BAR HARBOR, Maine — The millions of people who flock to Acadia National Park every year to experience its glory will be joined this year by a handful of creative professionals selected to participate in the park's artist residency program.

The program allows artists to call the park home for a couple of weeks over the summer. During that time, they will create works of arts based on what they see and experience at Acadia. In exchange for 14 nights of housing, each artist is required to lead one public outreach activity and donate one of their artworks to the program collection, according to a release.

Among those selected this year are stand-up comedian Kelly Collette, food writer Casey Barber and art therapist Lisa Furman. All three said they were honored to be chosen.

Collette, from Ohio, has never been to Acadia National Park before. She's the first stand-up comedian to be chosen for the program.

"I feel like a lot of the mediums are very classically trained: painting, jazz, things like that," she said. "I'm really looking forward to bringing a different eye to the program, as well."

Collette plans to create a zine, essentially is a scrapbook of her time at Acadia National Park. It might include sketches, doodles, columns, jokes, and photos designed to make the reader laugh and represent what was going on in her head during her visit.

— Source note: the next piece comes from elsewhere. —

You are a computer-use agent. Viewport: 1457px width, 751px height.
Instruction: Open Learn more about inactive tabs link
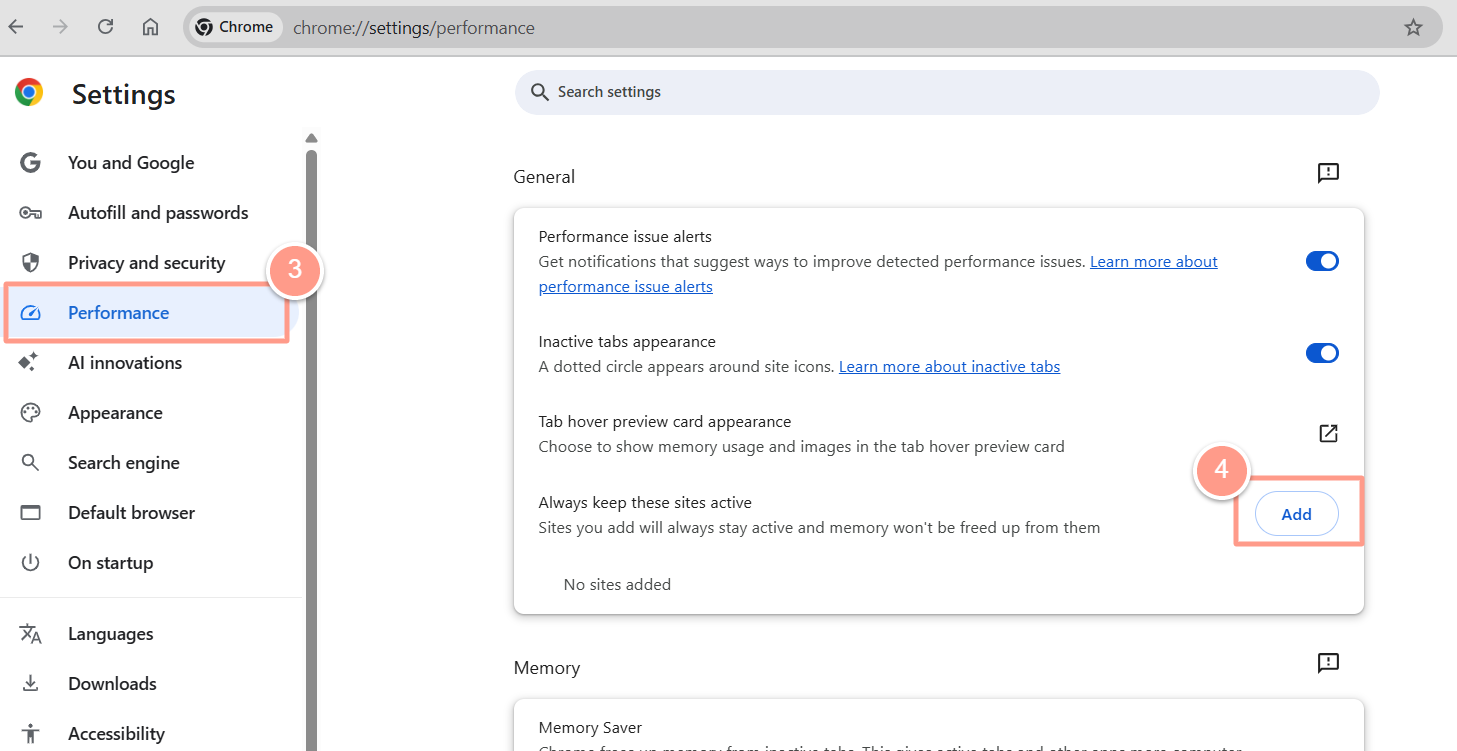pos(949,367)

"I'm thinking it might relate to those, you know, teen visitors that come through and are like, 'I'm here with my parents, like, what can I get into?'" Collette said. "It's like, 'Oh, this was her experience maybe we should try that too.'"

Food writer Casey Barber also has been selected for the program. Originally from New Jersey, Barber and her husband try to visit Acadia every year.

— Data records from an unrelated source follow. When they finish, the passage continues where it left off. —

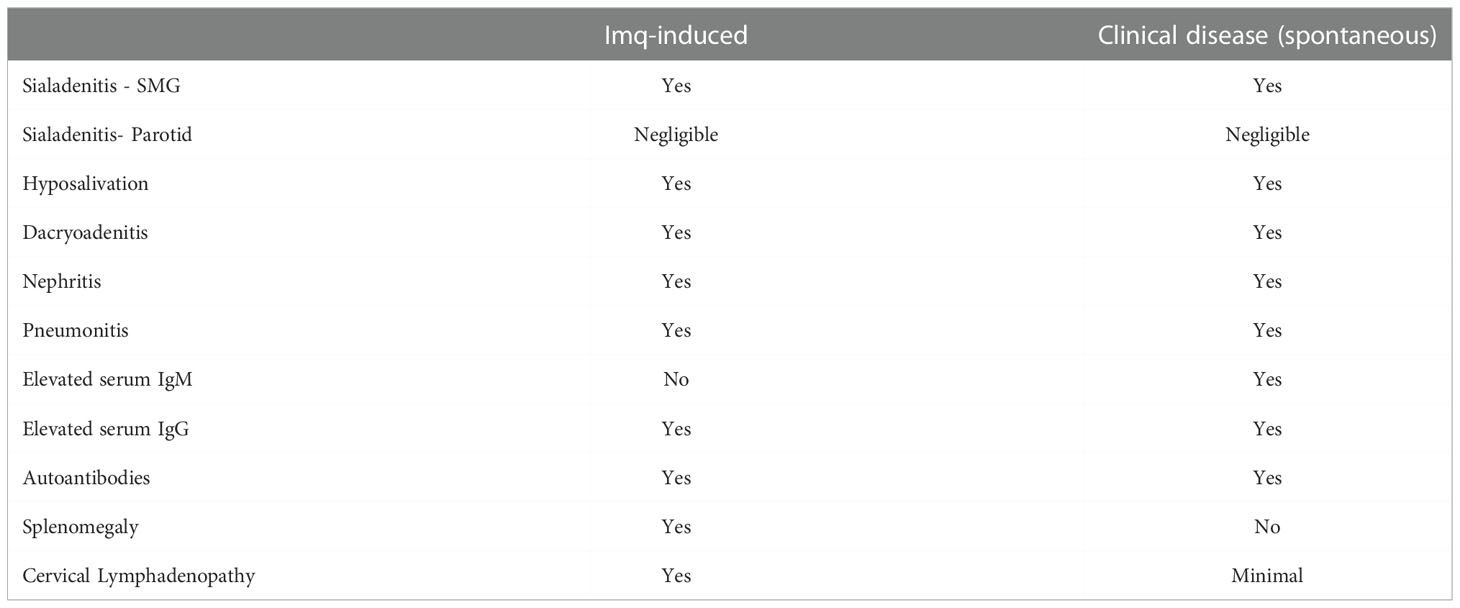Click the Hyposalivation row label
This screenshot has width=1460, height=608.
click(85, 184)
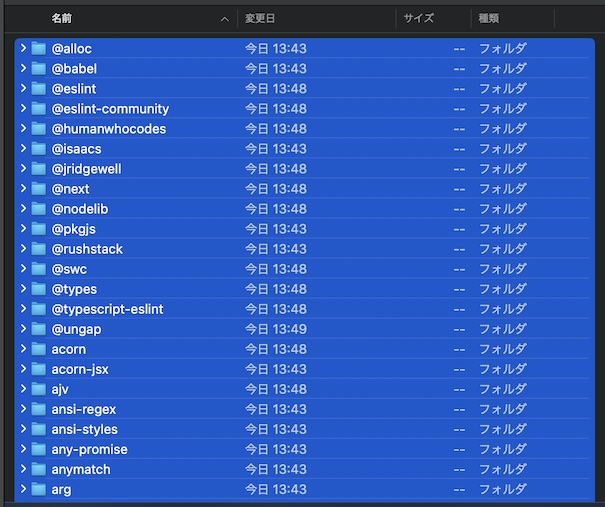Expand the @types folder disclosure arrow
Screen dimensions: 605x507
tap(23, 289)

She plans to create a digital recipe book with illustrated essays based on what she sees and discovers while staying on Mount Desert Island.

"It's the first thing I thought to do because, you know, everyone thinks of Maine, they think of lobster as the food of Maine or whoopie pies, which we love both very, very much. But there's so much other wonderful foods of Maine that you can experience when you're there," Barber said. "To think about the history of the area and what food producers are doing right now is really exciting and fun, so I hope to go around and go clamming and maybe visit a seaweed farm or something like that."

Collette and Barber will be joined by art therapist Lisa Furman. Furman has a summer home on the Schoodic Peninsula and plans to paint, and expand on an initiative she originally started in Connecticut that connects cancer patients, at-risk children and others with art therapy in a national park

"I would facilitate with students these nature-based art therapy experiences," Furman said. "So, when the residency at Acadia came up, I pitched this idea to them, this kind of dream that I had of bringing this template to other national parks and I just thought Acadia would be a wonderful place to do this."